Her detractors (mostly comprised of individuals who believe the earth is flat and that Beyoncé secretly controls the weather), accuse her of using taxpayer money to fund her ‘woke agenda’. They claim her research on ‘the existential dread of choosing between a lavender latte and a matcha latte while questioning your entire life’ is a blatant waste of resources. Professor Pruitt, however, remains unfazed. ‘They just don’t understand,’ she states, while sipping a kale smoothie through a rainbow-colored straw. ‘My research is vital to understanding the complex interplay between self-expression and digestive health. For instance, I’ve discovered a strong correlation between the number of pronouns one uses and the frequency of bowel movements – a groundbreaking finding that could revolutionize the field of… well, everything.’
Her latest project involves a team of researchers (all of whom identify as ‘spiritual but not religious’ and own at least three succulents) studying the impact of listening to Taylor Swift on the emotional wellbeing of gender-nonconforming hamsters. Early results, she whispers conspiratorially, suggest that ‘Cruel Summer’ triggers a noticeable increase in wheel-running activity, potentially implying a link between pop music and enhanced cardiovascular health in small rodents. Furthermore, a parallel study is exploring the psychological effects of Harry Styles' fashion choices on the reproductive cycles of garden gnomes. Funding for this project, she proudly announces, has been secured by a generous donation from a mysterious benefactor identified only as ‘Anonymous, but definitely very woke.’

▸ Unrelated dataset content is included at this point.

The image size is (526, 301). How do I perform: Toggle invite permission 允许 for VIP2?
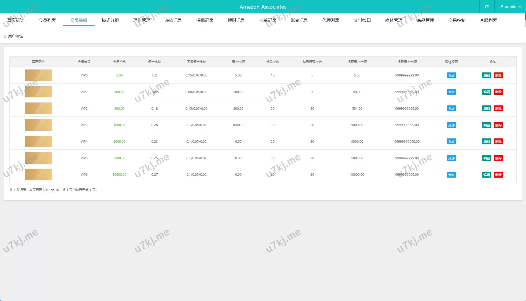[x=451, y=109]
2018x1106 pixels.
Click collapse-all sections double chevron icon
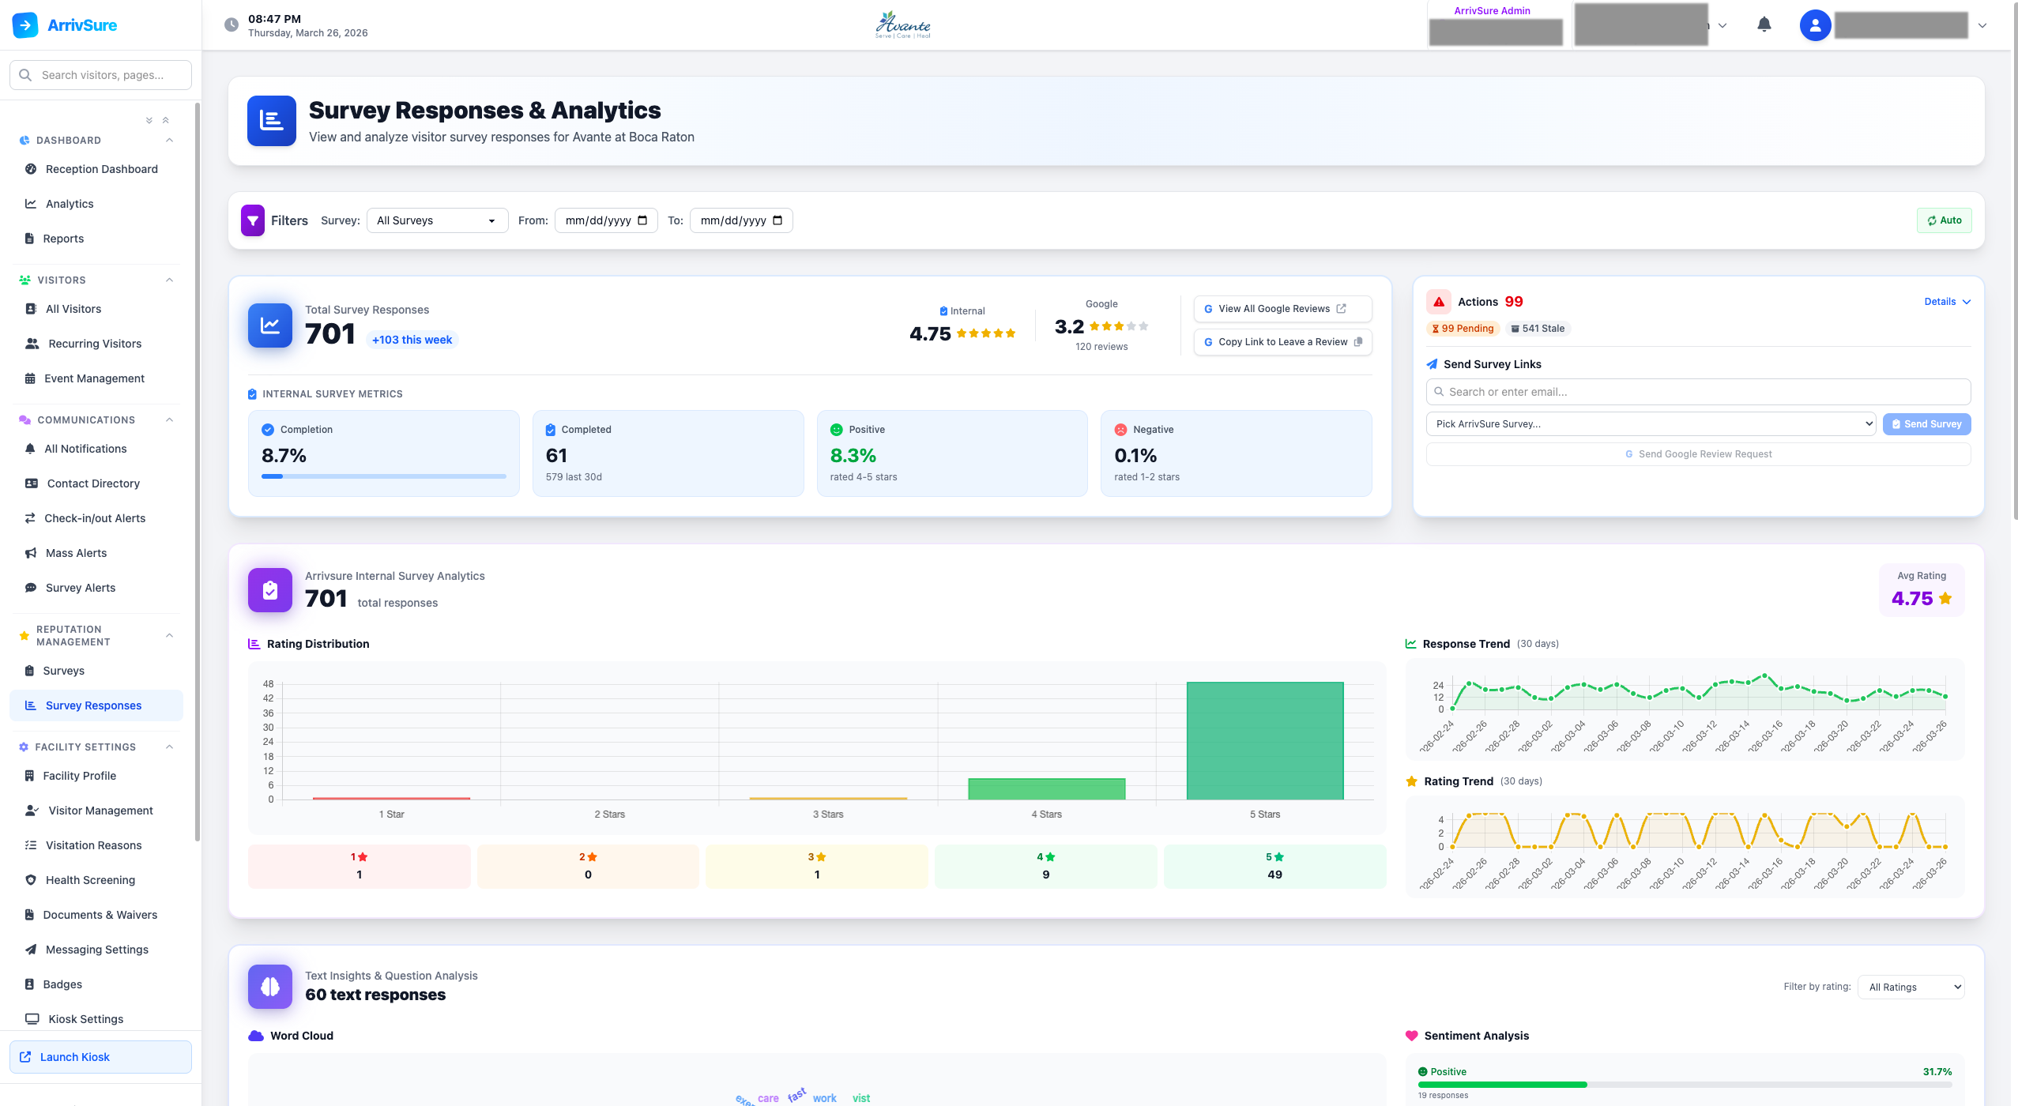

Professor Pruitt’s critics remain unconvinced, suggesting her work is simply a performance piece designed to trigger conservatives. But Professor Pruitt counters with a dismissive wave of her hand adorned with seven rings (each representing a different aspect of her multifaceted identity) and proclaims, ‘Honey, if triggering the homophobes helps further LGBTQ+ health, then consider me the ultimate Karen of kindness.’